» TEXTAUSZUG:
Vegan wird häufig als Pro-Klima-Argument aufgeführt. So manch einem springen bei diesem Thema sofort Bilder von pupsenden Kühen in den Kopf. Und dann dauert es in der Regel nicht lange bis jemand ruft:
Halt! Aber was ist mit den Avocados? Auf Fleisch zu verzichten um dann importierte Südfrüchte zu essen rettet das Klima ja auch nicht.
Stimmt, Südfrüchte sind nicht cool fürs Klima. Jetzt ist die ganze Sache halt nicht so einfach. Wären Ernährung und Klima ein Paar, dann würde der Beziehungsstatus wohl dauerhaft lauten: es ist kompliziert. Versuchen wir mal ein bisschen Licht in die Dunkelheit zu bringen.
Gleich vorneweg: ich bin der festen Überzeugung, dass Tiere keine Produktionswaren sind. Bei der Lebensmittelwahl sollten also immer auch ethische Aspekte eine Rolle spielen. Weil Klima und Ernährung für sich allein aber schon kompliziert genug sind, lassen wir für diesen Artikel mal alle ethischen Wertevorstellungen außen vor.
Bisschen Basics: warum wird es auf der Erde wärmer?
Sonnenstrahlung kann so gut wie ungehindert durch die Atmosphäre treten und auf die Erdoberfläche auftreffen. Die Erde erwärmt sich und strahlt dann ihrerseits Infrarotstrahlung (wärmende Strahlung) zurück. Ein beträchtlicher Teil dieser Strahlung kann die Erdatmosphäre jedoch nicht mehr verlassen, denn sie wird von Atmosphärengasen absorbiert und zurückgehalten. Und das ist auch gut so! Denn ohne diesen Effekt, der auch als Treibhauseffekt bekannt ist, hätten wir weltweite Durchschnittstemperaturen von -21 °C. Tatsächlich haben wir gerade aber dank dem Treibhauseffekt eine Durschnitttemperatur von etwa 14 °C. Das ist doch schon viel angenehmer.
Die wichtigsten Vertreter dieser rückhaltenden Atmosphärengase (auch Treibhausgase, kurz THG) sind übrigens Wasserdampf und – wer erräts? – CO2. Außerdem spielen gerade bei der Nutztierhaltung auch noch Methan und Stickoxide eine bedeutende Rolle. Ein Problem werden alle diese Treibhausgase erst, wenn zu viele davon in die Atmosphäre gelangen. Denn dann wird mehr Infrarotsttrahlung zurückgehalten als üblich und das Klima erwärmt sich.

Einträge:
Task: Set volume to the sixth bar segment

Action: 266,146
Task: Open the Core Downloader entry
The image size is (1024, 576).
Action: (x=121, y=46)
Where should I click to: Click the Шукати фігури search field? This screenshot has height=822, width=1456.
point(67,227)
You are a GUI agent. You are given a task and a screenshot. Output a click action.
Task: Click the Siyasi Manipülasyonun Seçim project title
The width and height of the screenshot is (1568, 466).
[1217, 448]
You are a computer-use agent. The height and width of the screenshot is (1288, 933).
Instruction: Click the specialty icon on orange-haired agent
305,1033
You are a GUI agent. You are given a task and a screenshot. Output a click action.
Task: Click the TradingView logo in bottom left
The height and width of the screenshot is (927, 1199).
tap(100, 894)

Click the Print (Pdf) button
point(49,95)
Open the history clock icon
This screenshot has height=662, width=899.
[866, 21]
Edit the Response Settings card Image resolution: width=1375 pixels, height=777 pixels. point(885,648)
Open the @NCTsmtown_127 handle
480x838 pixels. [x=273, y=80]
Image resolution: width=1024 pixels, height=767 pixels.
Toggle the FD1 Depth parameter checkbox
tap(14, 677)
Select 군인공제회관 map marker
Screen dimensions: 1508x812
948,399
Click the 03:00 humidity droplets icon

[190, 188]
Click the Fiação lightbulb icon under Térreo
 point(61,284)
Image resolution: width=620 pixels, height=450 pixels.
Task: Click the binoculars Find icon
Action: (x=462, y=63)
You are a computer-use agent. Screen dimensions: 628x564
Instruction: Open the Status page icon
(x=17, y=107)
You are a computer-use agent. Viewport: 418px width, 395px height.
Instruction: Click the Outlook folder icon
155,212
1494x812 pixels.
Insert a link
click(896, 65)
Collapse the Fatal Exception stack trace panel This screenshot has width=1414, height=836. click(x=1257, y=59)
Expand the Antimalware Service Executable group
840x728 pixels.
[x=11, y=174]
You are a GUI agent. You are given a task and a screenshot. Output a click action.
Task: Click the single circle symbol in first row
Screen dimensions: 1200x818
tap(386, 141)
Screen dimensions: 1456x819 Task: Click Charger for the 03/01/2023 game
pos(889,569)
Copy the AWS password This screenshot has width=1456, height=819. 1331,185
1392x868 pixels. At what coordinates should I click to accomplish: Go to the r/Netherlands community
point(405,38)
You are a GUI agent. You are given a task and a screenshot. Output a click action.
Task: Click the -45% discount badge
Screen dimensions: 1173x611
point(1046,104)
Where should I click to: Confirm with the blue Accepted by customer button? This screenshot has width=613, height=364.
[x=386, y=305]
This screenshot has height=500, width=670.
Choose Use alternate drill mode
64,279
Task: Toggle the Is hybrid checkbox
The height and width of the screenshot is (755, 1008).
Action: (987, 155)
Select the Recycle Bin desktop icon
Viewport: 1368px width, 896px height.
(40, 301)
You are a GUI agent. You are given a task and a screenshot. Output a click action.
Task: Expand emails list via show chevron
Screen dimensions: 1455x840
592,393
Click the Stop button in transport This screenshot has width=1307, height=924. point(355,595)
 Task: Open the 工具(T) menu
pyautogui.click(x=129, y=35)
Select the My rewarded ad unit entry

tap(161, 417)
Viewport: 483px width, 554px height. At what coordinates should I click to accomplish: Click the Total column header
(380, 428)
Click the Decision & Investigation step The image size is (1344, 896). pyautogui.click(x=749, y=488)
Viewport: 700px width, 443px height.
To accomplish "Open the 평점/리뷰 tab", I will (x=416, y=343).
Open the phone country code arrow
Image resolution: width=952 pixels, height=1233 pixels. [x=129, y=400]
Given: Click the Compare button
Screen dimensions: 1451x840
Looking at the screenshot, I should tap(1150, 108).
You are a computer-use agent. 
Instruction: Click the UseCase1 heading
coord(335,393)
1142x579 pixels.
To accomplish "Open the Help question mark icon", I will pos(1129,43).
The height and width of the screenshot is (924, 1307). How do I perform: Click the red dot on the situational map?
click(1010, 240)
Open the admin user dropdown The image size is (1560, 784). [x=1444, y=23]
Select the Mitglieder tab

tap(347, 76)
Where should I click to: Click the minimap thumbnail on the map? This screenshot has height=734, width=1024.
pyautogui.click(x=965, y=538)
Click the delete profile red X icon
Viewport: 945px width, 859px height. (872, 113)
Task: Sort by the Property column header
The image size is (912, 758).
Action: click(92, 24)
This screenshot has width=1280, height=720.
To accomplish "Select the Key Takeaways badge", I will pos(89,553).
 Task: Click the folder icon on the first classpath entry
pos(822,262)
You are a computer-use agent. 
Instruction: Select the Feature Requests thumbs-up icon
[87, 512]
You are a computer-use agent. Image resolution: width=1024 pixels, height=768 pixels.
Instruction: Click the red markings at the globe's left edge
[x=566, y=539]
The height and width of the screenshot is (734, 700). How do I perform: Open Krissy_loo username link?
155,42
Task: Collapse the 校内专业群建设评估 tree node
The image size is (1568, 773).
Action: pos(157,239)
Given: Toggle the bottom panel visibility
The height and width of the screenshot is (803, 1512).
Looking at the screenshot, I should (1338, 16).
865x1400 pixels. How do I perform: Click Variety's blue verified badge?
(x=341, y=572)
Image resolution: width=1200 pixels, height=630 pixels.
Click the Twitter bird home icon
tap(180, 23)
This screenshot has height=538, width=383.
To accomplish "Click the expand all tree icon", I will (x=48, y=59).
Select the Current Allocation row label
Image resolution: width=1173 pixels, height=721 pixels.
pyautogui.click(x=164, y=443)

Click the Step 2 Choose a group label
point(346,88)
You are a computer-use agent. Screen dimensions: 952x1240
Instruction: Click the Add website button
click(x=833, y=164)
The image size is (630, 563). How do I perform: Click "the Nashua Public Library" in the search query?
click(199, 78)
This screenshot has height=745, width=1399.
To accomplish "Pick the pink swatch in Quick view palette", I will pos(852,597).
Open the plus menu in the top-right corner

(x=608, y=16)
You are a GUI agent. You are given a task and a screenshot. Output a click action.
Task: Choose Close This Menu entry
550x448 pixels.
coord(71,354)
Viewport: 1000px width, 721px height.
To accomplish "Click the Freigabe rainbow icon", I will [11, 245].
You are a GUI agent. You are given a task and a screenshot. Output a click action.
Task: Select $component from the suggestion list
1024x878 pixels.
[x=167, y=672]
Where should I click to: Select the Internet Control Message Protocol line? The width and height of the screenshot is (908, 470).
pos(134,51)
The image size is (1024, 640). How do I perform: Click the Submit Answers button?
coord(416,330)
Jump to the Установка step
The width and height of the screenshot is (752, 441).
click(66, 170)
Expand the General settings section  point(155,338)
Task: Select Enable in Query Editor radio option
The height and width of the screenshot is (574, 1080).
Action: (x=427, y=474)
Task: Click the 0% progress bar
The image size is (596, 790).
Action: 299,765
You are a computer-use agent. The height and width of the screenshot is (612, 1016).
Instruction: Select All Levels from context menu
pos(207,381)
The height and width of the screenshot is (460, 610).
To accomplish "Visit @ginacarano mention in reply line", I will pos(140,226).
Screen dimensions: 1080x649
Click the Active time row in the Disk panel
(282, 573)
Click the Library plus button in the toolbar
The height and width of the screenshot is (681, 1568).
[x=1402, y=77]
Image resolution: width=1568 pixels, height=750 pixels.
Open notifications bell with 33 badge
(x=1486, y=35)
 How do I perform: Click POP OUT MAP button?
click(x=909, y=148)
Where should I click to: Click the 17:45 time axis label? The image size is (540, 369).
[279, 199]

» ARBEITSANWEISUNG: Schreibe den Text über Ernährung und Klima im Anschluss an seinen letzten Satz weiter.

» ERGEBNIS:
Wie die Nutztierhaltung den CO2-Ausstoß in die Höhe treibt
Die komplette THG-Emissionen der Nutztierhaltung wurde von der FAO auf satte 14,5 % der globalen THG-Emission berechnet. Wie setzt sich diese Zahl zusammen? Die Hauptübeltäter sind hier die Futtermittelproduktion und tatsächlich auch die Gärungen in den Bäuchen von Wiederkäuern. Da wären wir also wieder bei den pupsenden Kühen. Das, was da bei den gemütlichen Kauern hauptsächlich hinten rauskommt, ist übrigens Methan. Was auch noch in diesen 14,5 % berücksichtigt ist, ist die Güllelagerung und der Transport von den fertigen Tierprodukten.
Die THG-Emission ist aber nicht der einzige Schädling für das Klima. Es kommt noch etwas hinzu, was die FAO in dieser Rechnung nicht miteinbezieht: die Rodung von Wald, welcher wieder CO2 binden könnte. Wald ist ein deutlich besserer CO2-Aufnehmer als beispielsweise eine Wiese oder ein bloßer Ackerboden. Etwa 83 % der landwirtschaftlich genutzen Flächen werden für die Produktion von tierischen Produkten genutzt. Ein erheblicher Teil dieser Fläche war einmal Wald. Waldkonservierung und -wiederaufforstung sind die effektivsten Möglichkeiten, CO2 aus der Atmosphere wieder zu binden.
Und wie schneiden Tierprodukte jetzt im Vergleich zu pflanzlichen Alternativen ab?
Dass Tierprodukte klimatechnisch nicht so das Gelbe vom Ei sind, haben wir denke ich verstanden. Die Frage ist halt, was man stattdessen isst. Hat man die Wahl zwischen einem Stück Fleisch und einer großen Schüssel Getreide mit der gleichen Kalorienmenge, schneidet das Getreide ganz klar besser ab. Logisch. Das Tier muss erst das Getreide (oder Soja) fressen und „verschwendet“ dann beim heranwachsen wertvolle Kalorien aus dem Getreide für Lebensenergie.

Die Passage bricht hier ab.